Ed è a questo punto che si comincia a delineare il vero antisoggetto del film. Si tratta di un nuovo modello organizzativo in cui il circo, proprio in virtù della sua felice affermazione, è risucchiato. A un certo punto, grazie al successo della performance di Dumbo, la compagnia attira, infatti, le attenzioni di un imprenditore senza scrupoli, che l’ingaggia per accaparrarsi il prodigioso spettacolo dell’elefante volante. L'uomo d’affari si impadronisce della fragile comunità di saltimbanchi gestendola come un’impresa, una delle tante attrazioni di un gigantesco (e burtonianamente lugubre) parco dei divertimenti. Questo nuovo modello, anche se ricalca la forma del circo, ne rappresenta il contrario, non rispetta né gli uomini né gli animali, la sua azione viene animata unicamente dalla volontà di dominio. La sua macchina diabolica cerca la standardizzazione, non fa altro che ripetere se stessa, producendo esperienze di intrattenimento mirabolanti e spettacolari quanto si vuole ma inesorabilmente appiattite alla logica del massimo profitto. Si capisce che un sistema di questo genere finirà per stritolare il piccolo mondo antico del circo, umiliandone in primis il suo ingenuo patriarca. 

 

La visita a questo tipo di parchi “modello Disneyland” (in un film prodotto proprio dalla Disney!) è l’esperienza di intrattenimento più vicina a quella degli spettatori del film, di regola tempestati da genitori in malafede di ingiunzioni a partecipare a feste a tema e momenti di svago di tal fatta. Nella sua versione dei fatti, Tim Burton ci tiene a ricordare che sono questo tipo di esperienze il vero cattivo da cancellare, la prigione da cui scappare. Letteralmente. E, per fortuna, l’evasione di Dumbo e dei suoi amici va a buon fine, segnando una possibilità di emancipazione, per circensi e spettatori. 

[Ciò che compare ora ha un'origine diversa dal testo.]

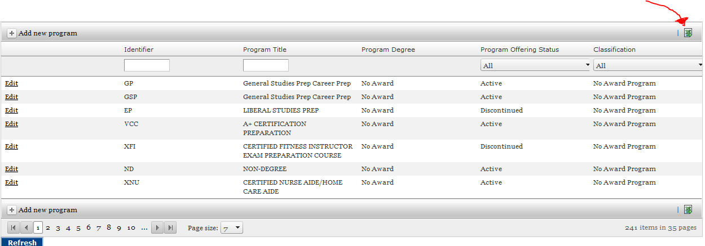Image resolution: width=705 pixels, height=246 pixels.
Task: Open the Page size dropdown
Action: 237,229
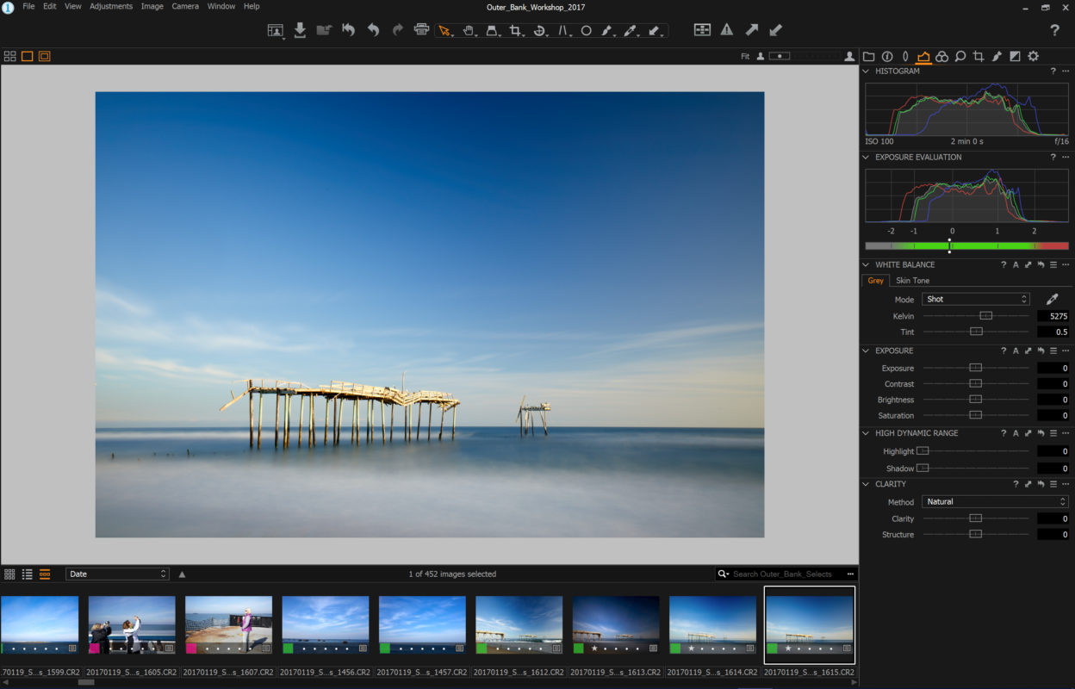This screenshot has height=689, width=1075.
Task: Select the Crop tool in the toolbar
Action: pyautogui.click(x=517, y=30)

A questo punto il film potrebbe finire e sarebbe perfetto. Ma mi piace immaginare che i manager Disney, in un momento di sobrietà, abbiano realizzato la potenza della dichiarazione d’amore di Tim Burton per la "strana famiglia" dei suoi miseri e ancestrali circensi, richiedendo un finale adeguato, che chiarisse la posizione ideologica del progetto. 

 

Con un balzo temporale al presente, ritroviamo i protagonisti della pellicola. Il circo come lo conosciamo è stato distrutto, uomini e animali sono stati definitivamente separati, Dumbo mandato a forza in Africa “dove sarà sicuramente più felice”, nell’apartheid senza umani a cui viene condannato. Ritroviamo i nostri circensi senza tendone, stanziali e ripuliti, fare gli artisti da strada seguendo la moda dei cosiddetti nuovi circhi di buskers et similia. Una mistificazione: queste nuove compagnie non vogliono avere nulla a che fare con i circensi storici, non frequentano i discendenti delle grandi famiglie dei Medrano, degli Orfei, dei Togni, dei Vassallo e quindi non avrebbero ammesso nemmeno i simpatici accoliti del circo di Dumbo, condannandoli a passare come fantasmi nelle nostre periferie, nel disprezzo e nell’ignominia.